EXTRACTED ENTRIES:
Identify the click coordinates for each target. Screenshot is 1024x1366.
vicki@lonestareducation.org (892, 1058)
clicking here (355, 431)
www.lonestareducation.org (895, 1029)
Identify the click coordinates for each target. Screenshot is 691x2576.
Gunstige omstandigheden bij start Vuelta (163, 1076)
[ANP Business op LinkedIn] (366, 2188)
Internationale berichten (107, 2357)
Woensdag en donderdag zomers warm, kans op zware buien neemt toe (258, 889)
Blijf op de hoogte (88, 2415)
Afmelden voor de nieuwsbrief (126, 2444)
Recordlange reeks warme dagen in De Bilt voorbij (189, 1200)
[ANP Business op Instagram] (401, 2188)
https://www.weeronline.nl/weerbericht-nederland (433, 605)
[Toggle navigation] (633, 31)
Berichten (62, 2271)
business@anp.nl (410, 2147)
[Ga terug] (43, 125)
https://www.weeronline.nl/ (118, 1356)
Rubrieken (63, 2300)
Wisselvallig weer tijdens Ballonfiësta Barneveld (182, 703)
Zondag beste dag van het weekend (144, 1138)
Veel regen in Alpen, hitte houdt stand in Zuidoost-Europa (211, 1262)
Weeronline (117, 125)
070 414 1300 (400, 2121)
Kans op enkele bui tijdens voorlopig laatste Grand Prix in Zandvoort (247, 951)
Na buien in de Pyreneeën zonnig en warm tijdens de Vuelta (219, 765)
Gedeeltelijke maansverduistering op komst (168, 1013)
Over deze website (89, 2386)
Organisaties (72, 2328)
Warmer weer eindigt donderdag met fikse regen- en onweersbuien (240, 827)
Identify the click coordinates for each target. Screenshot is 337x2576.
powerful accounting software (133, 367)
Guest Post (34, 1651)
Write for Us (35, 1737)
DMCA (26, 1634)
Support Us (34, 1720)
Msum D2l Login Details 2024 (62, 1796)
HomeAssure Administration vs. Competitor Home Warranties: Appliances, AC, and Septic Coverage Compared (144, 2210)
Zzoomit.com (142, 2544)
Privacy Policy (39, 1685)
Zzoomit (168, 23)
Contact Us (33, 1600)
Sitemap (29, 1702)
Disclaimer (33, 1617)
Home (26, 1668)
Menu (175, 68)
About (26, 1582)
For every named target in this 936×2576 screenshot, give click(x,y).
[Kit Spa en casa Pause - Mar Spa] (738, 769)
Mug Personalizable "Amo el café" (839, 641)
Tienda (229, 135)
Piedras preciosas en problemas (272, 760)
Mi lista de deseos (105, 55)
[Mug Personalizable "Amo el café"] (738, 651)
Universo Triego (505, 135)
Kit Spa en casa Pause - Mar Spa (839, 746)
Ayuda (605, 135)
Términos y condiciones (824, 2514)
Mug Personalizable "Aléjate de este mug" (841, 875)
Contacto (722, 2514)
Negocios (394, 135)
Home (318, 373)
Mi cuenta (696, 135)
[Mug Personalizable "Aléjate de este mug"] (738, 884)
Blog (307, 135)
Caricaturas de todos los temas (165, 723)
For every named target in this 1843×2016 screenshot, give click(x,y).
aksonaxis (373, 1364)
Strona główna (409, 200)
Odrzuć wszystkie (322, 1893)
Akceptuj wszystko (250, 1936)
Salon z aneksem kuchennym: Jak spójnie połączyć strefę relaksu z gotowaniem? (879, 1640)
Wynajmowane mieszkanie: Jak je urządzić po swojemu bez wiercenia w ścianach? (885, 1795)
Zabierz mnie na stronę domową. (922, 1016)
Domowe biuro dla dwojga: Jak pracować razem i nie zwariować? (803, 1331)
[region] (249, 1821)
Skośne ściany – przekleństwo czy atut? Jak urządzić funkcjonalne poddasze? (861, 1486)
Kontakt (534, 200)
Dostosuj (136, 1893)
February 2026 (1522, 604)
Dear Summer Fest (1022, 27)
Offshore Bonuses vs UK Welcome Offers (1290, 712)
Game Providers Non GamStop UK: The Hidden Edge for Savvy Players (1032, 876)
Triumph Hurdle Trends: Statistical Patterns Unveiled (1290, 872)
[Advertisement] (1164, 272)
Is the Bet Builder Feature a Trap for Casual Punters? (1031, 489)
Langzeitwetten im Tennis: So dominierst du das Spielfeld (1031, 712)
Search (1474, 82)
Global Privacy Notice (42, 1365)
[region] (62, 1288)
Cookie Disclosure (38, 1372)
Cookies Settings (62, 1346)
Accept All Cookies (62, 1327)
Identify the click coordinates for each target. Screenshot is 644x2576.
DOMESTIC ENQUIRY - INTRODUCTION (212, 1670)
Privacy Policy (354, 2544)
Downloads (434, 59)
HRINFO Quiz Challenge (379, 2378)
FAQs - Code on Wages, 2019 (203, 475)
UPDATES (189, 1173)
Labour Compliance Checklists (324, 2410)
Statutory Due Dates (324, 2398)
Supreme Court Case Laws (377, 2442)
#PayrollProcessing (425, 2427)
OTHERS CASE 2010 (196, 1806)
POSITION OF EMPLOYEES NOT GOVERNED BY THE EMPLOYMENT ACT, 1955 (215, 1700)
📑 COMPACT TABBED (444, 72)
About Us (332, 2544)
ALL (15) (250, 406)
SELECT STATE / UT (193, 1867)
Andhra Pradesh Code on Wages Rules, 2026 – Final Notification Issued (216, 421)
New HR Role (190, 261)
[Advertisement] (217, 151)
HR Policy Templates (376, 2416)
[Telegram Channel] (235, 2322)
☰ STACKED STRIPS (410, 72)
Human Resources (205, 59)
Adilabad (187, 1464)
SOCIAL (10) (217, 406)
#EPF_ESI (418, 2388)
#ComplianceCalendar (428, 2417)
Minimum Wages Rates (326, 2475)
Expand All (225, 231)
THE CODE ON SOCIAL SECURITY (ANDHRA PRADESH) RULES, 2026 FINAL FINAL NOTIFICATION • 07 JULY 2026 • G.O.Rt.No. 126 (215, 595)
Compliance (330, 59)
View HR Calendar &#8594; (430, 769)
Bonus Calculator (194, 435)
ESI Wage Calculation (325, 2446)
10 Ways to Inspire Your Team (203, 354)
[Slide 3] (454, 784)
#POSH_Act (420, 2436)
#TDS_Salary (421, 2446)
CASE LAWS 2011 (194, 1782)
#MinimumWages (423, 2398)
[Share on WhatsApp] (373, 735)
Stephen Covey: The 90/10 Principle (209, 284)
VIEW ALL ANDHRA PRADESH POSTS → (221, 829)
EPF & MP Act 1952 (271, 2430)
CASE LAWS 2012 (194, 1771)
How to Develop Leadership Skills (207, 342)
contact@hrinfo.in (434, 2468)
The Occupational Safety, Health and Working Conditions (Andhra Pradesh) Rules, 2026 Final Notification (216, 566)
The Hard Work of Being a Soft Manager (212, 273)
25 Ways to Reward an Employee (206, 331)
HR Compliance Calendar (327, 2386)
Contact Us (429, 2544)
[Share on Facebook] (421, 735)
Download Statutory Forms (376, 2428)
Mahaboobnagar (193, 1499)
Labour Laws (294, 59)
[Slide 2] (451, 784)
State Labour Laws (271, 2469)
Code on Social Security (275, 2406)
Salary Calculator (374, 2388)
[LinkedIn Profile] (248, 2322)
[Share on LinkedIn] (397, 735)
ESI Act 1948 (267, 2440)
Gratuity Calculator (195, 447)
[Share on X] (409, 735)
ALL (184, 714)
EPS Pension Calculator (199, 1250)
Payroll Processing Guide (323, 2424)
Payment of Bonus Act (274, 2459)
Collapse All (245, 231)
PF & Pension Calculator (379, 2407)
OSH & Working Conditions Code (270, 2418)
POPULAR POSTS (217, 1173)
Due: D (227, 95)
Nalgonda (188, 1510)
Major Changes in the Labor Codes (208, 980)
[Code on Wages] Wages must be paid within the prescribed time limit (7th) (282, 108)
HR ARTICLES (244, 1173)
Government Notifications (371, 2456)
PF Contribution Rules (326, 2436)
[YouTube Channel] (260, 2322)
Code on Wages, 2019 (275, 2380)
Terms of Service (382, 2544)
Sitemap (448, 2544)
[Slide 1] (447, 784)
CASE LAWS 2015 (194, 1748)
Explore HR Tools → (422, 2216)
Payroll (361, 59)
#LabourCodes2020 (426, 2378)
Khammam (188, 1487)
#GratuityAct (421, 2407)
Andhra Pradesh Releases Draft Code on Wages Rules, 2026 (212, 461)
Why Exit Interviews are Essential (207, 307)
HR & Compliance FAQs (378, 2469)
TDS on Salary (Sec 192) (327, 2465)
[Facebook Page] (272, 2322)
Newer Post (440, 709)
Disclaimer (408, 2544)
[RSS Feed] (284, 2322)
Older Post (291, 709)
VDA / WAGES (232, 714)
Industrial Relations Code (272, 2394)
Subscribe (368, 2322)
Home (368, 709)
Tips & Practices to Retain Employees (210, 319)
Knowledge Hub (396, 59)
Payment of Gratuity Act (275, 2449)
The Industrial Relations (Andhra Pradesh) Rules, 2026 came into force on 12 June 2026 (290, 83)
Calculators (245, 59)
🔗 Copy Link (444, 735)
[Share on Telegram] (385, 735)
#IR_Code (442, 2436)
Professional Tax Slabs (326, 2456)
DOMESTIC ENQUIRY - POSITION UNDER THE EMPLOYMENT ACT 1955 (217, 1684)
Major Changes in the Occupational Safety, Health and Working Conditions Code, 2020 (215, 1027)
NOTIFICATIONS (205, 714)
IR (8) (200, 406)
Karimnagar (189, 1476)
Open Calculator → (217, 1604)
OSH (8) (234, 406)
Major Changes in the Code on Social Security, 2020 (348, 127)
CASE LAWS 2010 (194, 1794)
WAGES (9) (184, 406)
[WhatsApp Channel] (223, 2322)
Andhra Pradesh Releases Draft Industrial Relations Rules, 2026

INSTRUCTIONS TO FOLLOW: From the very first line of the data through the line with "[ANP Business op Instagram] (401, 2188)" in it, please reproduce each line exactly and output nothing more.

ANSWER SECTION:
Identify the click coordinates for each target. Screenshot is 1024x1366.
vicki@lonestareducation.org (892, 1058)
clicking here (355, 431)
www.lonestareducation.org (895, 1029)
Identify the click coordinates for each target. Screenshot is 691x2576.
Gunstige omstandigheden bij start Vuelta (163, 1076)
[ANP Business op LinkedIn] (366, 2188)
Internationale berichten (107, 2357)
Woensdag en donderdag zomers warm, kans op zware buien neemt toe (258, 889)
Blijf op de hoogte (88, 2415)
Afmelden voor de nieuwsbrief (126, 2444)
Recordlange reeks warme dagen in De Bilt voorbij (189, 1200)
[ANP Business op Instagram] (401, 2188)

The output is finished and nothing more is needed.